A problem that seems to vex programmers (especially the ones who neglected to buy this book and read Chapter 3) is dialog boxes with just too many settings to fit on the screen. The only way to deal with this is to create a dialog that changes dynamically. For example, look closely at the Preferences dialog from Netscape Navigator shown in Figure 4-8.
Now, you and I are elite programming hackers with a lot of experience with these kinds of dialogs. So when we look at Figure 4-8, we immediately understand that choosing one of the categories from the left hand part of the screen is going to magically change which options are available on the right hand part of the screen.
For some reason, this type of indirection was incredibly logical to the programmers who designed it, but many users didn’t understand it. The problem? Well, most people are not elite programming hackers.
Most people would never guess that choosing something from the list on the left is supposed to change the contents of the dialog on the right: there’s no visual reason to think that. In fact, what most people think is that the list on the left is nothing more than another setting, and they are afraid to touch it because it seems like a pretty scary setting that they don’t understand.
When you do usability tests with dialogs like that, and you ask people to change one of the settings not actually shown on the main page (in this case, “Navigator”), you’ll find that a remarkable number of people just can’t figure out how to do it.

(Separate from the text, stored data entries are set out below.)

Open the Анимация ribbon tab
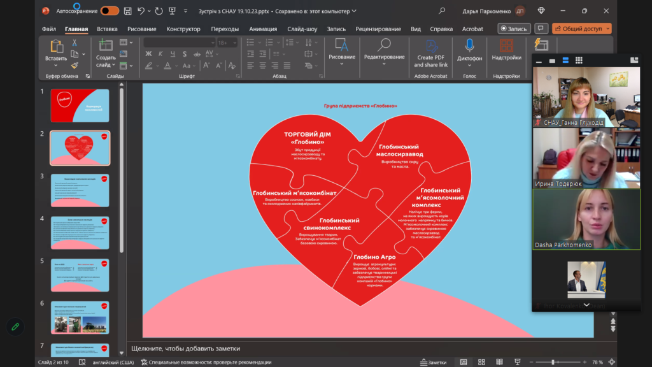This screenshot has height=367, width=652. (263, 29)
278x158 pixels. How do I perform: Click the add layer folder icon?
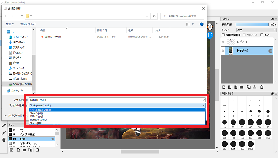click(x=242, y=87)
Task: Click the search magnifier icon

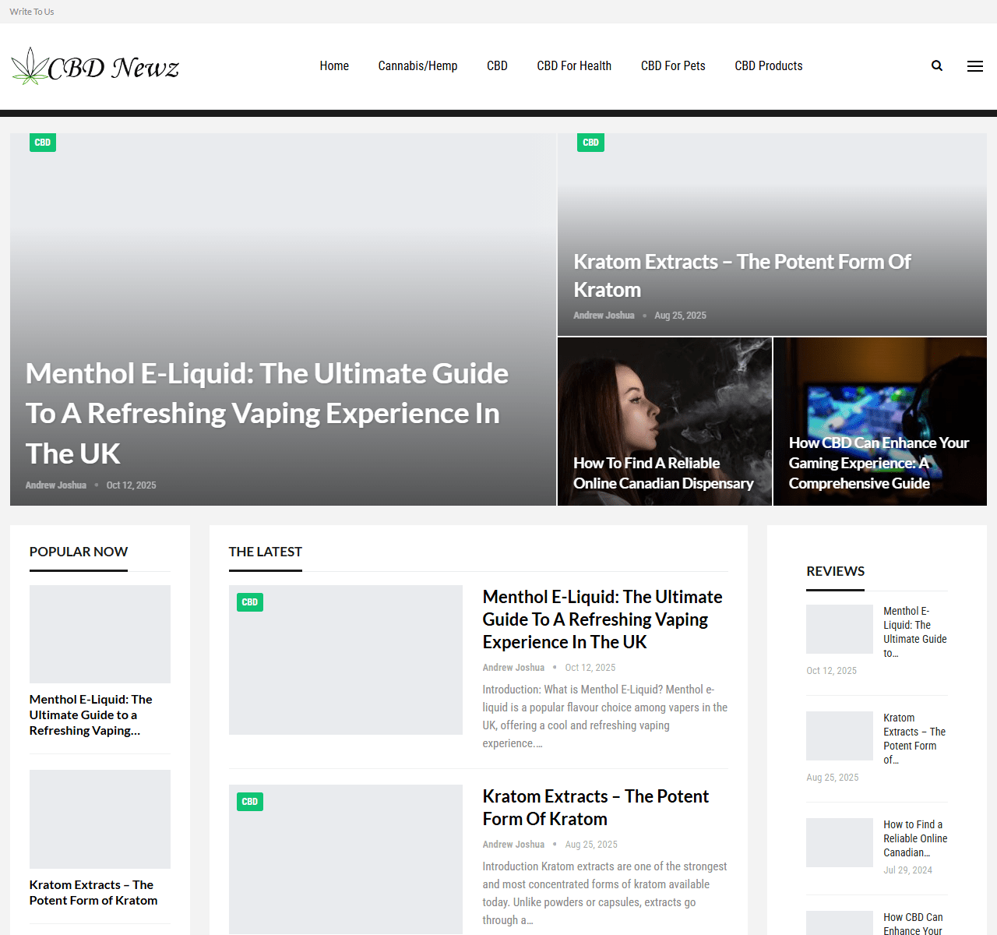Action: click(937, 66)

When Microsoft did a usability test with a similar dialog from an old version of Microsoft Word, only 30% of the users succeeded at the task. A full 70% simply gave up without accomplishing the task they were given.
So, the Microsoft Word team switched to the famous tabbed dialogs like the one shown in Figure 4-9.

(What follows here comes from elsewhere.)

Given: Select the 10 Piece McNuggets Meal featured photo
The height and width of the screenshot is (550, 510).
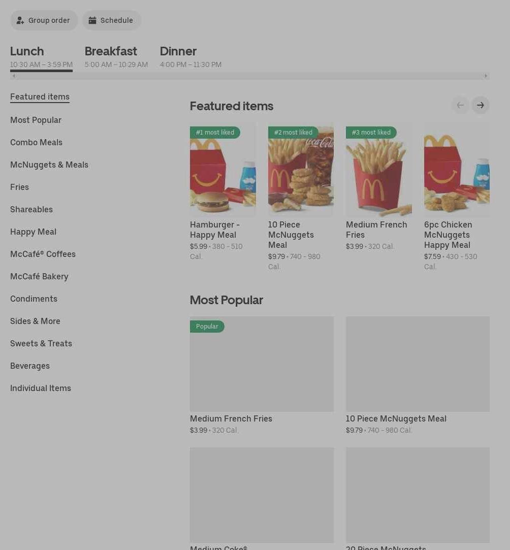Looking at the screenshot, I should 301,169.
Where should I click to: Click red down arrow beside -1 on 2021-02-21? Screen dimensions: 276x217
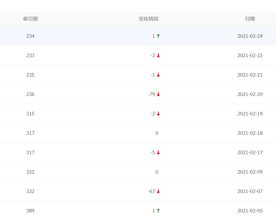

When they tried the tabbed dialogs in the usability lab, usability shot up from 30% to 100%. Let me tell you from experience that there are just not a whole lot of things that you can do that will improve your usability from 30% all the way to 100%.
Tabbed dialogs are a great affordance. It’s really obvious from Figure 4-9 that you have six tabs; it’s really obvious which tab you’re on, and it’s really obvious how to switch to a different tab. Given the remarkable success of this metaphor and the fact that the code for tabbed dialogs is built into modern operating systems and available practically for free, it’s a wonder you still see applications that don’t take advantage of them. These applications suffer from actual, measurable, real world usability problems because they refuse to get with the program.
Figure 4-10: The Napster 2.0 user interface has five separate screens (Chat, Library, Search, Hot List, and Transfer), and you use the buttons at the top to switch among them. This is an obvious candidate for tabs. Here’s the weird thing: the Napster code is actually using the Windows tabbed dialog control, but for some reason, it’s running in a funny mode that displays as buttons rather than tabs. So Shawn Fanning, the Napster programmer, could have literally flipped one bit to get a more usable interface.